Hoe wordt depositie gemeten?

Voor tal van polluenten wordt de depositie gemeten.

Concentraties en depositie

Deel online

facebookLinkedInTwitter

Depositie is de aanvoer van gassen en deeltjes uit de atmosfeer naar een oppervlak. We onderscheiden twee hoofdvormen: natte depositie (via regen, sneeuw of hagel) en droge depositie (tijdens droge periodes).

Natte depositie is de aanvoer van stoffen via regen, sneeuw of hagel. Dit gebeurt door uitregenen of uitwassen:

  • Uitregenen speelt zich af in de wolken: verontreinigende stoffen in de vorm van condensatiekernen trekken water aan en helpen zo wolken vormen.
  • Uitwassen gebeurt onder de wolken: neervallende neerslagdruppels nemen op lagere hoogte verontreinigende stoffen op.

Droge depositie is de aanvoer van stoffen die tijdens droge periodes rechtstreeks uit de lucht worden afgezet op het oppervlak. Dit kan door meerdere processen gebeuren:

  • Bezinking van deeltjes door de zwaartekracht (neervallend stof).
  • Afzetting van niet-bezinkende deeltjes door willekeurige beweging (diffusie) en botsingen (interceptie, impactie).
  • Absorptie van gassen.

De totale depositie is de som van de natte en de droge depositie. Depositie wordt uitgedrukt als een hoeveelheid per oppervlakte en tijd (bv. µg per m2 per jaar).

Natte depositie en neervallend stof zijn onafhankelijk van het type oppervlak. De droge depositie van gassen en niet-sedimenterende deeltjes wordt beïnvloed door turbulentie in de onderste luchtlagen, en is daardoor wel afhankelijk van het type oppervlak (bos, grasland, water, ...).

Het belang van diverse depositieprocessen verschilt naargelang de polluent.
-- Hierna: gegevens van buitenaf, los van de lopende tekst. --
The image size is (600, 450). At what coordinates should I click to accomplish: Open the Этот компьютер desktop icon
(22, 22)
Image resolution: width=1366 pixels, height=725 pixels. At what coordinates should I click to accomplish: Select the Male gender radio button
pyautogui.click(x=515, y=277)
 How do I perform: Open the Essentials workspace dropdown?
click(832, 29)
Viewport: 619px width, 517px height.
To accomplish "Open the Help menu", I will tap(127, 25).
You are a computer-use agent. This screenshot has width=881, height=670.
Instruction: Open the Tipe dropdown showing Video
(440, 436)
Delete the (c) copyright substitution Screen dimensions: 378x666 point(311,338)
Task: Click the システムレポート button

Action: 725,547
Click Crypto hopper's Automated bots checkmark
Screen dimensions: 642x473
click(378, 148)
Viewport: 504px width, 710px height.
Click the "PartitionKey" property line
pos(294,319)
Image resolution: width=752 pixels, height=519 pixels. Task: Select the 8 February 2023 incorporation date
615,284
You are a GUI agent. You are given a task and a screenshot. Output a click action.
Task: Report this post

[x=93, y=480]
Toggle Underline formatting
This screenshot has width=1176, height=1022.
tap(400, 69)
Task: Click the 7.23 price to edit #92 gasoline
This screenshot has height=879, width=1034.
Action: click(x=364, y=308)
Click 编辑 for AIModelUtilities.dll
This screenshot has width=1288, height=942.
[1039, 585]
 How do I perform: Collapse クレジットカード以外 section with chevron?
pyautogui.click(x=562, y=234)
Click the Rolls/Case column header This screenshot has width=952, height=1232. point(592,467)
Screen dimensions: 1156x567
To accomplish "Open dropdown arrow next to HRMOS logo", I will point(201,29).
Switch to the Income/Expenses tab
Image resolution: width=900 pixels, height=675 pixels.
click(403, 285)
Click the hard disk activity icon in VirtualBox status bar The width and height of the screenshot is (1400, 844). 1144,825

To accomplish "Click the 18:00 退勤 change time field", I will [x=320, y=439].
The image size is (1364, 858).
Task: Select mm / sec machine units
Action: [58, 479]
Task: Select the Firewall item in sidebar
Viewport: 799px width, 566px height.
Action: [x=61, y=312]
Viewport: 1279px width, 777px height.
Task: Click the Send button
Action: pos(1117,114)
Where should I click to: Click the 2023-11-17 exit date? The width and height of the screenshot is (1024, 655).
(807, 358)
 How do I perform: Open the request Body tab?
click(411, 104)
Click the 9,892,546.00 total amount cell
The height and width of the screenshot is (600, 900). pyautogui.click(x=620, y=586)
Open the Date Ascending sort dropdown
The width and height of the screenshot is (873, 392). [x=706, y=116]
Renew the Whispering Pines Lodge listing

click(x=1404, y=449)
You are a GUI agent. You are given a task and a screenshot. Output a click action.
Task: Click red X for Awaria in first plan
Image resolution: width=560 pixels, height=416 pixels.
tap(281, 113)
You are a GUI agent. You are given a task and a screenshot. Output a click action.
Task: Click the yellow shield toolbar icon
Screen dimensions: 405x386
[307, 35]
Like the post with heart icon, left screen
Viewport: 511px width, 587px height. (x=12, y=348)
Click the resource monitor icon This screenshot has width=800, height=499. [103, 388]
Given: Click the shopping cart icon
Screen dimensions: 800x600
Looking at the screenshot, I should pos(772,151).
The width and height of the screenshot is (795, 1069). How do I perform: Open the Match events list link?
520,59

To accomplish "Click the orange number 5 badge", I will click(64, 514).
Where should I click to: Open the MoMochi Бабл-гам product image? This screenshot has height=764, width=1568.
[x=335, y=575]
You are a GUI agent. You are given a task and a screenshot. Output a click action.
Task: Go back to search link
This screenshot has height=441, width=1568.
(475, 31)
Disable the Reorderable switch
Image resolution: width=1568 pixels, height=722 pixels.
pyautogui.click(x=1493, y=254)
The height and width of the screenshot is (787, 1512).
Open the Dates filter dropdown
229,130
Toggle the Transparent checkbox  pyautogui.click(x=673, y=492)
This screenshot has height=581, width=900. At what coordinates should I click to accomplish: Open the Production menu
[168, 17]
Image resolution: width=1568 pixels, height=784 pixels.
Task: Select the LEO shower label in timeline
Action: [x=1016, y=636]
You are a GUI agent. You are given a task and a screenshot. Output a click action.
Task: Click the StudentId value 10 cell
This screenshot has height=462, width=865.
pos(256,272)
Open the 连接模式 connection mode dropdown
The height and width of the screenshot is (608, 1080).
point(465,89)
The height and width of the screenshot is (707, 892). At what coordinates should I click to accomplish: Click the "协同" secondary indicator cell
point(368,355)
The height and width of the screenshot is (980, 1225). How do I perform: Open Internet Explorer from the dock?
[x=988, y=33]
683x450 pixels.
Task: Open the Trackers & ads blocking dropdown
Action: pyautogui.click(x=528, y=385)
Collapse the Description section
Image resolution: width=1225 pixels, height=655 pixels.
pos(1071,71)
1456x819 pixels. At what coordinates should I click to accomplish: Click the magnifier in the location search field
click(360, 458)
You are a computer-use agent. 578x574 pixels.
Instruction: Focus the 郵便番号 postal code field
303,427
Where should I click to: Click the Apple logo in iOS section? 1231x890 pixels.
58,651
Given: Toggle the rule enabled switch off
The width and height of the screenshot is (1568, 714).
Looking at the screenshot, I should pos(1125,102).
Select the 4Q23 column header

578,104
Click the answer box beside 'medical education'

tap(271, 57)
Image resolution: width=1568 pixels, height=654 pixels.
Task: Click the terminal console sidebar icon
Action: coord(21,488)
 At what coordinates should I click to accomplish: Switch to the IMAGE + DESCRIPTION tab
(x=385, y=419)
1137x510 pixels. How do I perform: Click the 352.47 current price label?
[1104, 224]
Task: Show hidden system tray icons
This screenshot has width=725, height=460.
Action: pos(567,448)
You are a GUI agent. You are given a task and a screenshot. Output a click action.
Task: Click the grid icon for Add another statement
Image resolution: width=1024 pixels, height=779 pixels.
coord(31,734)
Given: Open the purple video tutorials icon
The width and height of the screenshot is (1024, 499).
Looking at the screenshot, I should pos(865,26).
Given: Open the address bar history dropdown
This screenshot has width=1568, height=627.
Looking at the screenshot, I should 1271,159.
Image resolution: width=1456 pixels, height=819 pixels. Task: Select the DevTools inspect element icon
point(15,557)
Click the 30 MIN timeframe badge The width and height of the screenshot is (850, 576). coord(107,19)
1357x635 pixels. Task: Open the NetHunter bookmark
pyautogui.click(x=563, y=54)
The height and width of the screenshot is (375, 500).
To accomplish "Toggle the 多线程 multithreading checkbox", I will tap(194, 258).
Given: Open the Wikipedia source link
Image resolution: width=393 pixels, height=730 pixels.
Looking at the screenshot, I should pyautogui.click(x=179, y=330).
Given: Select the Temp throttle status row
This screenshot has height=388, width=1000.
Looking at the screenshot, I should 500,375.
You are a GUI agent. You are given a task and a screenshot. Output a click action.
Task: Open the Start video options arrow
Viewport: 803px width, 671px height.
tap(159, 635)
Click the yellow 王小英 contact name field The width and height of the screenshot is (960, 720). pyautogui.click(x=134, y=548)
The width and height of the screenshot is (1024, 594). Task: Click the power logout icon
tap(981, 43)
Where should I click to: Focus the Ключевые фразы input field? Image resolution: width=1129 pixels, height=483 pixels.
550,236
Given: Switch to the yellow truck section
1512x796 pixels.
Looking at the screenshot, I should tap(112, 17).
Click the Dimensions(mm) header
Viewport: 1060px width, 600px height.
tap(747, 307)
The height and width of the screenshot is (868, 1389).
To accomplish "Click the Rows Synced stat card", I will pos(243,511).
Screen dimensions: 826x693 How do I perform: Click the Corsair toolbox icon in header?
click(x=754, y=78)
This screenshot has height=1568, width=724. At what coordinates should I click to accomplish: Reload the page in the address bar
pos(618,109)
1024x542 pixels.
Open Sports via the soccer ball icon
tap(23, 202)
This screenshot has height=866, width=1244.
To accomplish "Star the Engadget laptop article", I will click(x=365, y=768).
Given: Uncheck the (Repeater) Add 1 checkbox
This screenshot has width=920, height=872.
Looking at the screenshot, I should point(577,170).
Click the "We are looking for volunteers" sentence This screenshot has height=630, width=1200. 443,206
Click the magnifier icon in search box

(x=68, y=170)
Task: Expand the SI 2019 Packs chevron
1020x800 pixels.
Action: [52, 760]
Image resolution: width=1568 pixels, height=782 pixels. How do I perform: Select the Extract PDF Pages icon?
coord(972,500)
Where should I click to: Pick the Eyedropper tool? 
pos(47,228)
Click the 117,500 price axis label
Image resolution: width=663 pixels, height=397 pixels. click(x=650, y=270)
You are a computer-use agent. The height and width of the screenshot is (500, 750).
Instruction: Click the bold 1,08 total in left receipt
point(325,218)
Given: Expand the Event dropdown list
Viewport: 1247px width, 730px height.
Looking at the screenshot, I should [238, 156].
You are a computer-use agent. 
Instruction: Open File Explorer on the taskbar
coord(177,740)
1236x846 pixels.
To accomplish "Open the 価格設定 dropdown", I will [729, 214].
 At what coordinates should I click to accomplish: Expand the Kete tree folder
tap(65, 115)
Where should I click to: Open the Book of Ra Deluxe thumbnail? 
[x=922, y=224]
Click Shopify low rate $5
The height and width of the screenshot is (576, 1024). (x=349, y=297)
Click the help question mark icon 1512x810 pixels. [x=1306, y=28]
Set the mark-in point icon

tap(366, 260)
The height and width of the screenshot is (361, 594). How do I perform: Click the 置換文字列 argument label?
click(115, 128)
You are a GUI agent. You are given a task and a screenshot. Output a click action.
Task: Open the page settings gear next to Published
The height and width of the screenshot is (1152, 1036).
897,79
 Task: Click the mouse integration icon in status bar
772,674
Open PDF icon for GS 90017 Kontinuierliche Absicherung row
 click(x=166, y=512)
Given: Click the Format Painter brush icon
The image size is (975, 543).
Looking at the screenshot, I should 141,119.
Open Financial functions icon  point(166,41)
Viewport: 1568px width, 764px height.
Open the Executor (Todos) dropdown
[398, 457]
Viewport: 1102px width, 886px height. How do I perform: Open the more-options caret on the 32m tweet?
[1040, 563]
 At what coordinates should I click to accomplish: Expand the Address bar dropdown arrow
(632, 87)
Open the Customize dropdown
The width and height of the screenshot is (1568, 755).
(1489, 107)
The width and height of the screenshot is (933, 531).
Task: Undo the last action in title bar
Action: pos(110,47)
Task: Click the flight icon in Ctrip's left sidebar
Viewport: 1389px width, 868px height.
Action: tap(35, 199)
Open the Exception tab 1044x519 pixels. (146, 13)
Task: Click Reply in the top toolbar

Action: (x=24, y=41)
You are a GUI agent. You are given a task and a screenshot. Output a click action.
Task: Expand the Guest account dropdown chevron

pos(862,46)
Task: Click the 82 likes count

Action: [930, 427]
Polluenten die (voornamelijk) via regen en neervallend stof worden aangevoerd, vangen we op met continu geopende ‘bulk’ collectoren (bulk depositie). In dat geval komt dit overeen met de totale depositie. Voor polluenten die ook in gasvorm en/of als niet-bezinkende deeltjes worden aangevoerd (bv. stikstof), geven bulk collectoren geen correct beeld van de totale atmosferische depositie.